Graveyard Tips and Techniques

By Sharon DeBartolo Carmack Premium

Your cemetery equipment

Like your research trip to the library or courthouse, you need to be prepared for an expedition to the cemetery. I have a separate tote bag with my “cemetery tools” just for such excursions; in case I need to make an emergency trip to the graveyard, I’m ready to go. Here are the items you’ll want to take along:

– notebook and pens or pencils (always copy down the inscription, even though you may take a photograph or make a rubbing)

– carpenter’s apron (these have multiple pockets in which to put some of your equipment as you move from tombstone to tombstone)
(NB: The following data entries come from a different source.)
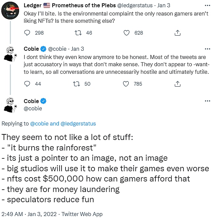Image resolution: width=212 pixels, height=218 pixels.
Task: Click Cobie's verified badge on main tweet
Action: tap(43, 101)
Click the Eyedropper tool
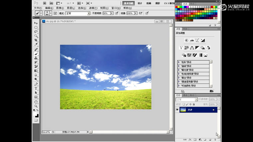This screenshot has width=253, height=142. pyautogui.click(x=36, y=44)
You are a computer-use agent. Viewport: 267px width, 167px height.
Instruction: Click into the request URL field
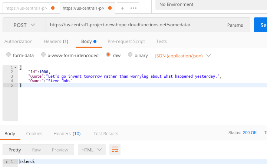tap(132, 25)
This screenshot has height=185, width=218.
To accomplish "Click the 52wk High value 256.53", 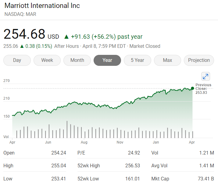I will (x=133, y=166).
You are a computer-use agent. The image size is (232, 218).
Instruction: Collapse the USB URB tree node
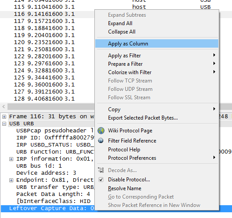coord(4,124)
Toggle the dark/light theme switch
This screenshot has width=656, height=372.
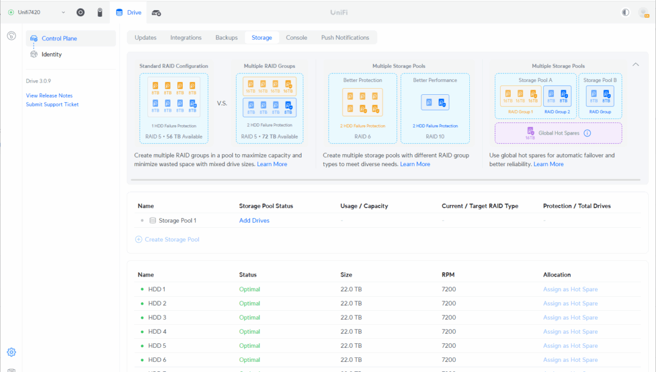[x=626, y=12]

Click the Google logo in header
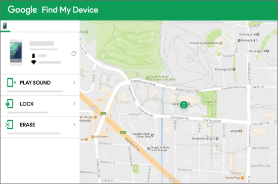(x=22, y=10)
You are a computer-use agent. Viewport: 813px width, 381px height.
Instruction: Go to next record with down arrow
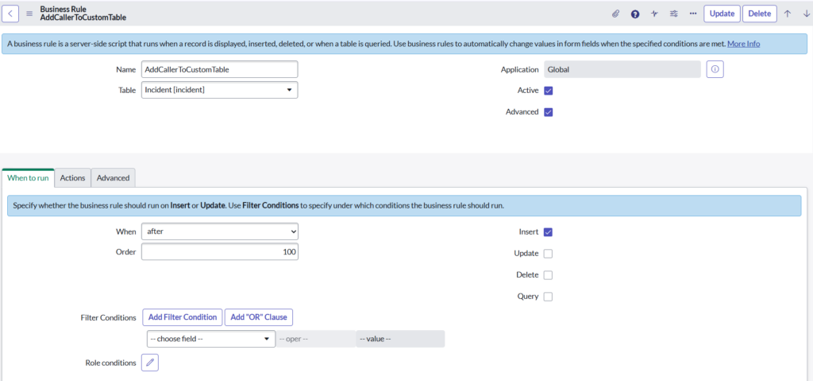point(806,14)
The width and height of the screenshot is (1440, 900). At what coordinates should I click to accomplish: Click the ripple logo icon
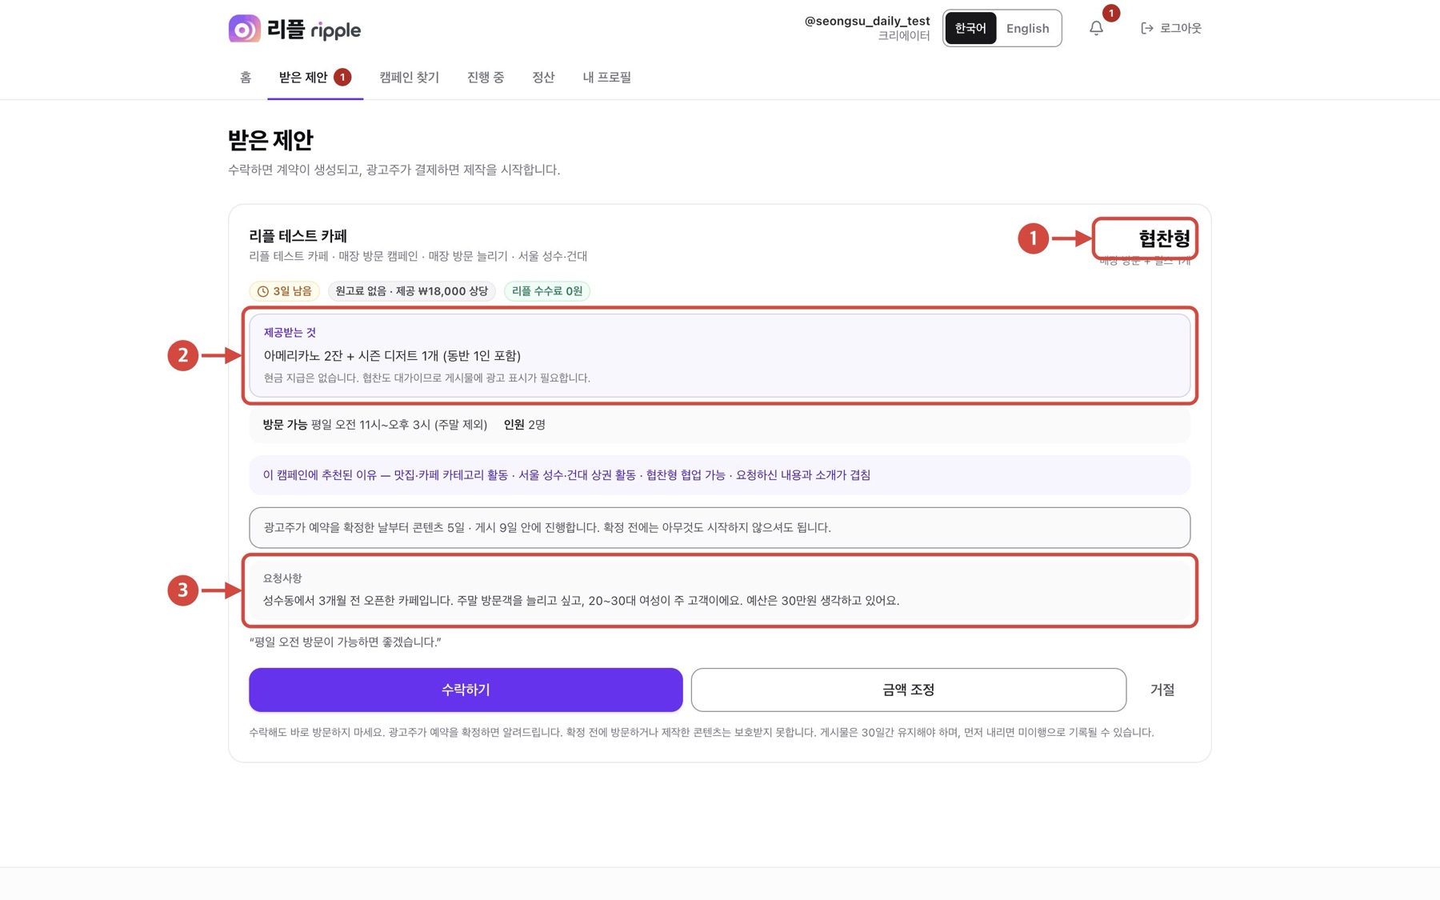pos(244,29)
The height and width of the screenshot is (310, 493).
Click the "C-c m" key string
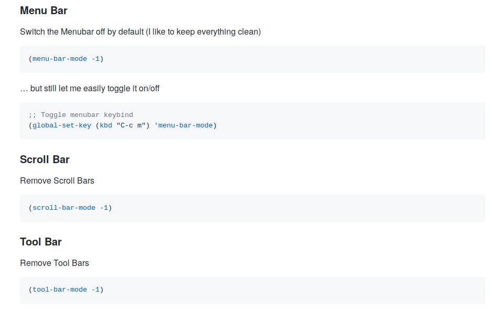(133, 125)
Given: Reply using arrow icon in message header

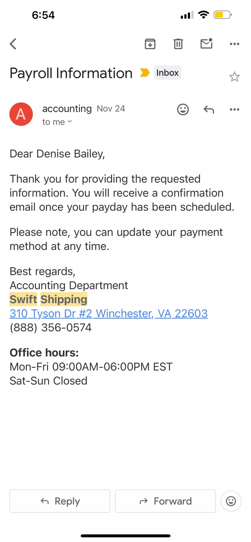Looking at the screenshot, I should pos(209,109).
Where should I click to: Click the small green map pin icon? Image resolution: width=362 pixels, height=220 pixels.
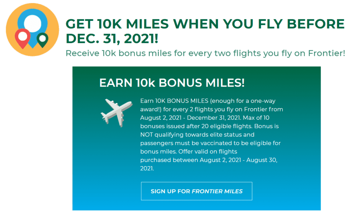pos(42,40)
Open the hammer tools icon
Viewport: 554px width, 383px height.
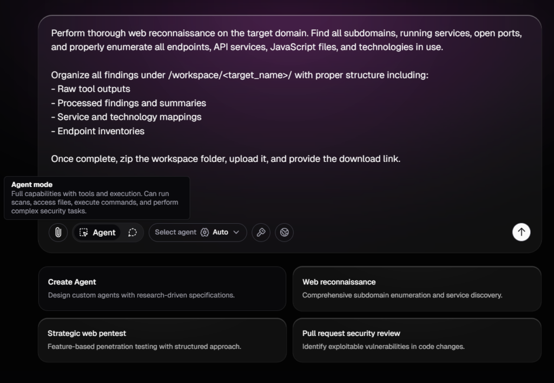pos(261,232)
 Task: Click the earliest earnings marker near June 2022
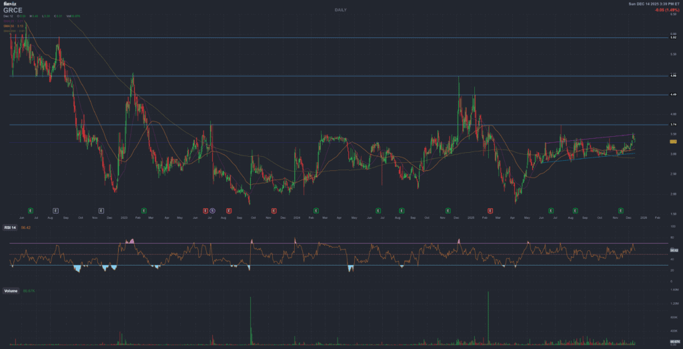(x=31, y=210)
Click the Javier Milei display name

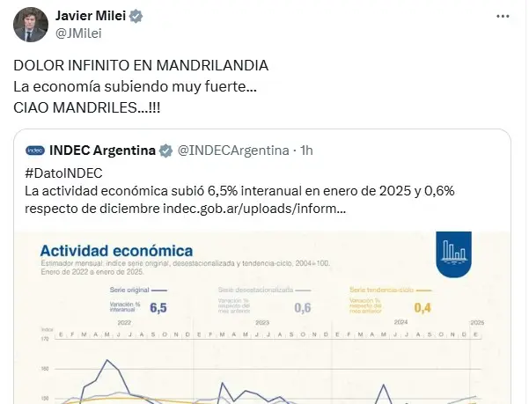[x=91, y=16]
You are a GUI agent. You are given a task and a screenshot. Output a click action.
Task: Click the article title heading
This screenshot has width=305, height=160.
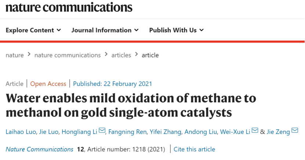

– gardener’s knee pads (you’ll be getting down and dirty to clear away overgrown weeds and grass that hamper reading or photographing the inscription)

– garden shears (to trim away the weeds and grass)

– whisk broom (to remove the trimmed weeds and grass and some of the dirt from the base of the stone)

– sunscreen

– moist towelettes

– bug repellent (Deep Woods Off is the cologne of true genealogists)

From the October 2000 issue of Family Tree Magazine

Tombstone rubbing step by step

Remember when you were in kindergarten, and you put a leaf or penny under a piece of paper, then rubbed the crayon on top of the paper? An image of the leaf or penny magically appeared on the sheet. That’s exactly the idea with a tombstone rubbing.

Before you try it, though, a word of caution. You must be able to distinguish between a stable and unstable grave marker before you attempt to make a rubbing or even to gently clean away debris. When in doubt, don’t. And it’s best to get permission before doing a rubbing. In some states, such as Massachusetts, it’s illegal. As with historical documents, tombstones are artifacts that must be treated with respect and care.

Here’s what you’ll need to get a good impression from your tombstone finds:

• rubbing wax or jumbo crayons

• scissors

• masking tape or a partner to hold the material in place

• non-fusible, medium to heavy-weight interfacing (Pellon is one brand name)

Many people use large sheets of butcher paper to make rubbings. Kathleen Hinckley, a professional genealogist and author of Locating Lost Family Members & Friends (Betterway Books), told me she uses interfacing fabric, and this works much better than paper. If you’re traveling, paper is harder to manage, and it tears and creases. Interfacing can be folded in your suitcase, it doesn’t tear, and you can iron it when you get home.

Interfacing is inexpensive (about $1.25 a yard) and may be purchased at any fabric store (it’s the stuff seamstresses use to make collars stiff). I use the medium- to heavyweight type that is now-fusible. Buy interfacing in bulk, about 10 yards at a time, to keep in your cemetery tote bag.

If you take anyone with you to the cemetery, especially kids, they’ll want to try making a rubbing, too, because it’s so much fun. But please make sure they don’t get any crayon or wax on the tombstone. Always supervise children in a cemetery.

When you get the rubbing home, put it face up with an old towel over it on the ironing board. With a hot iron, press down on the towel rather than using a back-and-forth motion. This will heat the rubbing beneath it and set the crayon or wax into the fabric. Always put a towel between the rubbing and your iron. Never put the rubbing face down on the ironing board cover and melt it with the iron that way. (My husband didn’t appreciate having a winged death’s head melted into the back of his dress shirt.)

Tombstone rubbings make great gifts for family members and can be displayed in your home. We hung Lizzie Borden’s framed tombstone rubbing in our living room along with her portrait. It’s quite a conversation piece.